Lionsgate // 2009 // 80 Minutes // Rated R
Reviewed by Judge Michael Rubino (Retired) // December 14th, 2010
"Keep your friends close and your enemies closer."
When you judge a straight-to-DVD comedy by its cover, there are a few key
components to look for:
Does it have a heavy-handed illustration of the film's main theme -- like, for example, a scale with an angel and a devil? Are the technical specs on the back more prominent than the synopsis? Can the film be described by name-dropping other hip, indie directors? Most importantly, is the "big name comedian" attached to the film seen on the box art wearing more than one outfit? Traditionally, it's safe to assume an actor (like Zach Galifianakis) hogging 70 percent of the DVD packaging is the star of the film; however, if he's wearing the same shirt in every picture, odds are this is a "cameo con." Much of the straight-to-DVD market is about bait-and-switch marketing (BS marketing, for short), and Frenemy is no different.

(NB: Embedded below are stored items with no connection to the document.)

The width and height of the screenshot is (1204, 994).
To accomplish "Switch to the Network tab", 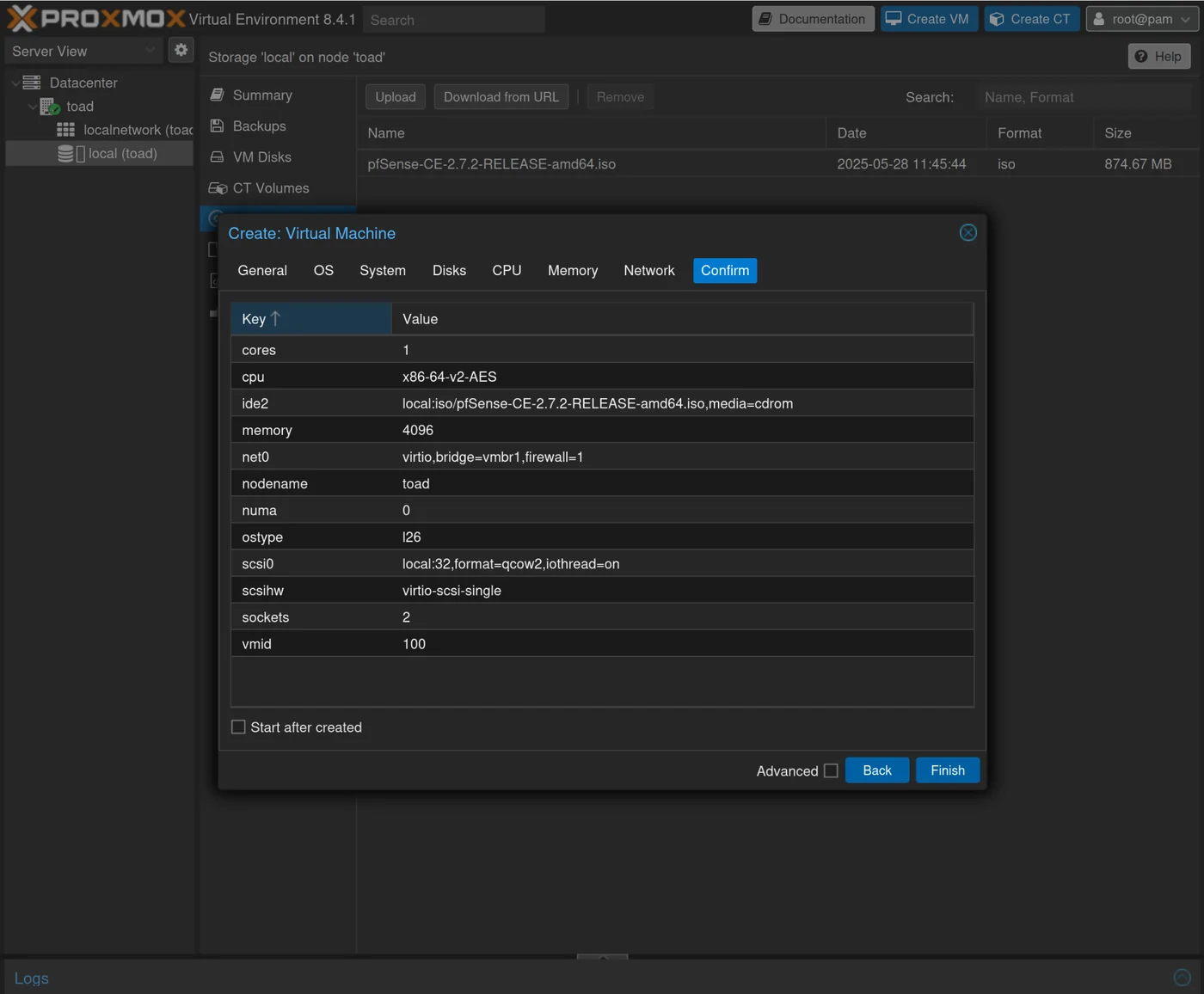I will (x=649, y=270).
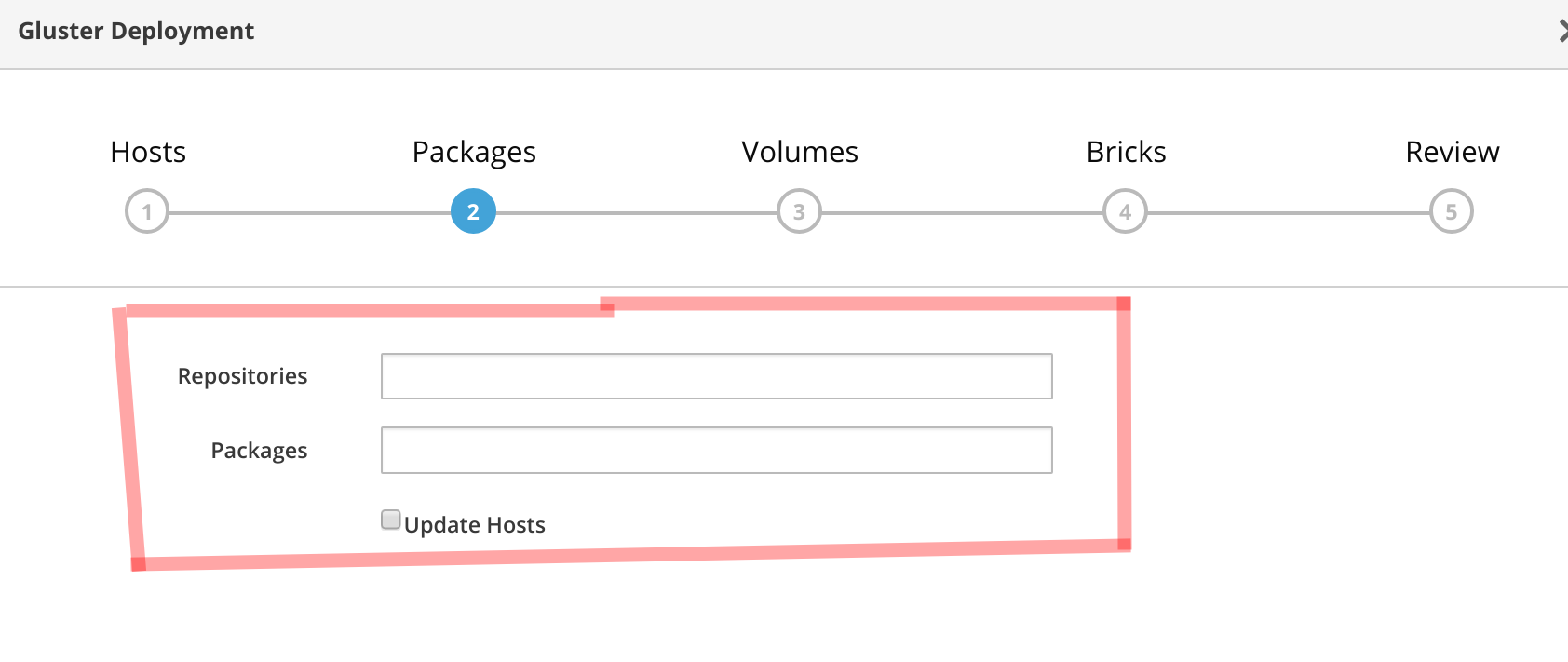Go to step 5 circle for Review
1568x662 pixels.
(x=1451, y=211)
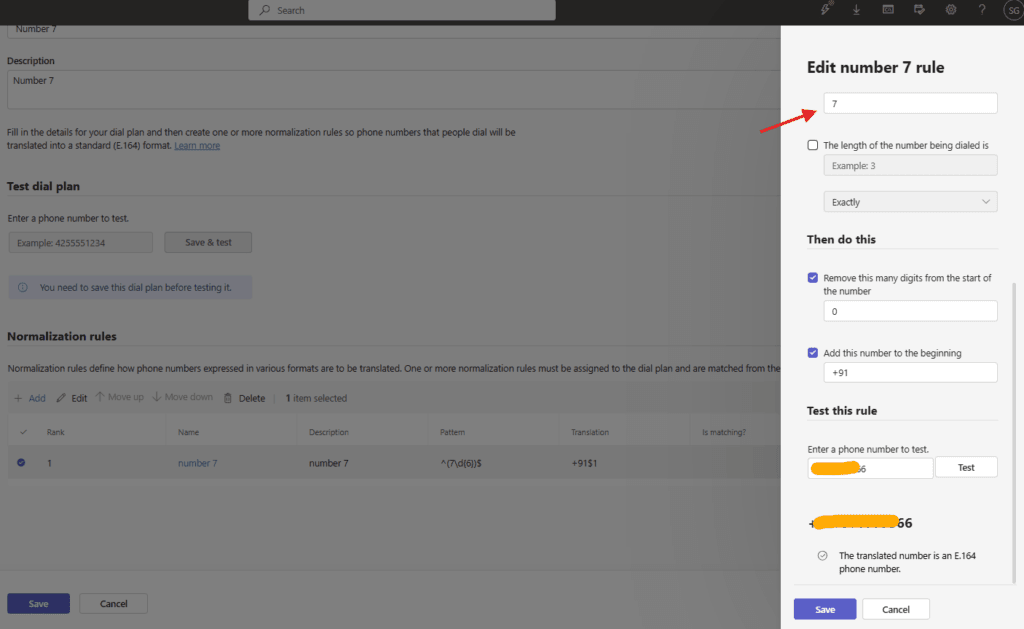Uncheck Remove this many digits checkbox
This screenshot has height=629, width=1024.
[x=813, y=278]
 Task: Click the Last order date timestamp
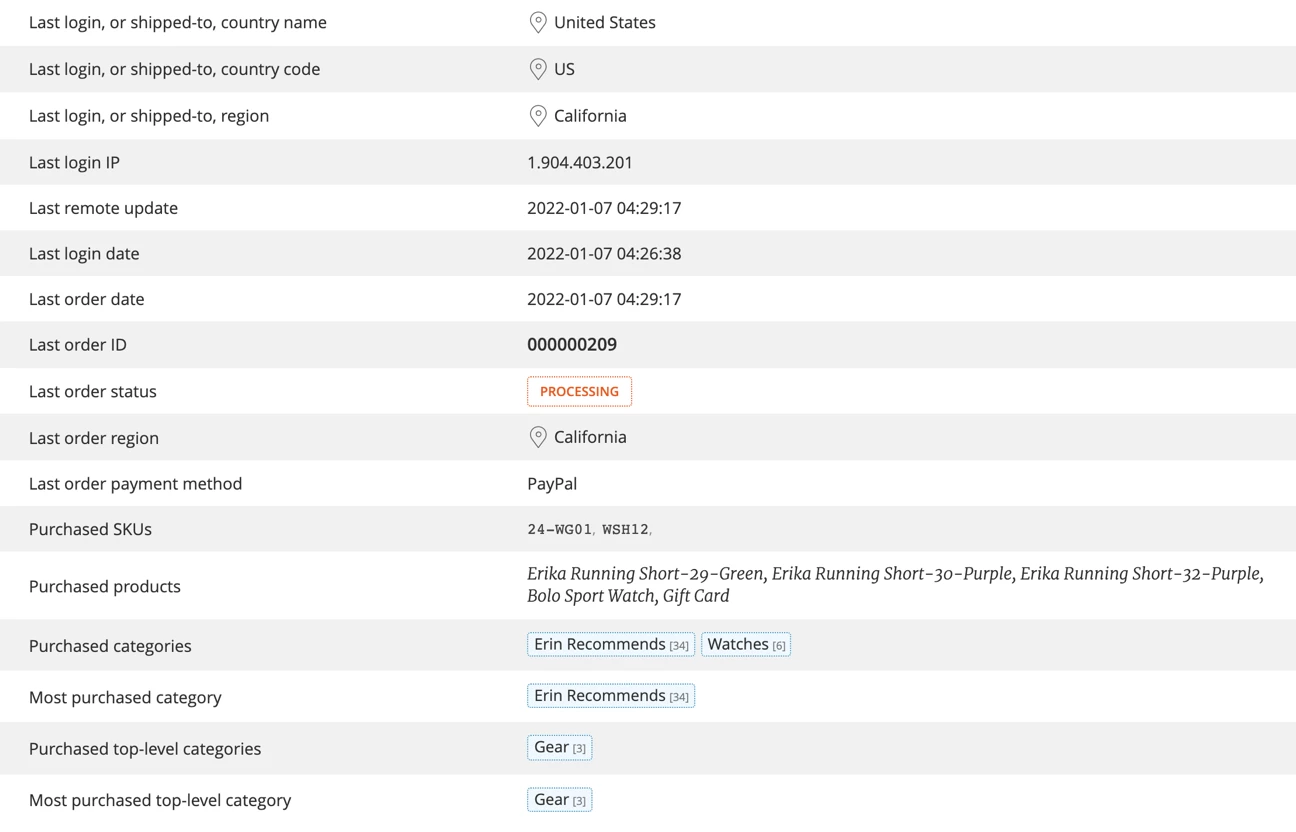pos(603,299)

To be clear, I did not judge Frenemy by its cover. I watched it.
The problem with Frenemy isn't that its cover art is misleading (it is), but that the film contained within isn't nearly as good as the cover suggests. Are you surprised? What promises to be a lighthearted romp through the garden of good and evil at the expense of Galifianakis is instead an overwritten, film school morality play set in the dregs of Los Angeles. Stars Matthew Modine (Weeds) and Callum Blue (Smallville) spend much of the film strolling around, commenting on life and piecing together a murder mystery that is neither interesting nor all that mysterious. This angel/devil duo sees meaningless chaos all around them and could care less. Occasionally they wander into tropes like a bumbling robber with zero confidence or an obnoxious daytime talk show host before the film wraps up after a painful 80 minutes. Oh yeah, and Zach Galifianakis gets an extended cameo as a subdued porn store clerk.
Frenemy suggests influences from Kevin Smith (with long, profane monologues that could easily double as lame blog entries) and David Lynch (with sudden violence and bizarre imagery found in seemingly normal society), but pulls off neither very well. The Smith-esque dialogue lacks any sort of wit or comedic timing, and is instead delivered with the energy of a dead turtle. The humor plays poorly against the film's more obvious Lynch moments. There are plenty of awkward times when the movie shifts towards the surreal: the audio is flooded with disturbing soundscapes as crazed public transportation patrons glare at the camera. There's also the occasional dismemberment scene and a bum fight. None of this has the subtext or artistry of a David Lynch mystery; it just sits there.
As the cover art eagerly states: the DVD comes in widescreen with a Dolby Digital Surround track. The film looks and sounds adequate, but there's no supplements outside of promotional trailers for other movies.
Don't let the DVD box art fool you, this isn't a funny film. It's not even a film worth watching. Heck, according to IMDb, it wasn't even called Frenemy originally. It was Little Fish, Strange Pond. Even the title is a bait-and-switch.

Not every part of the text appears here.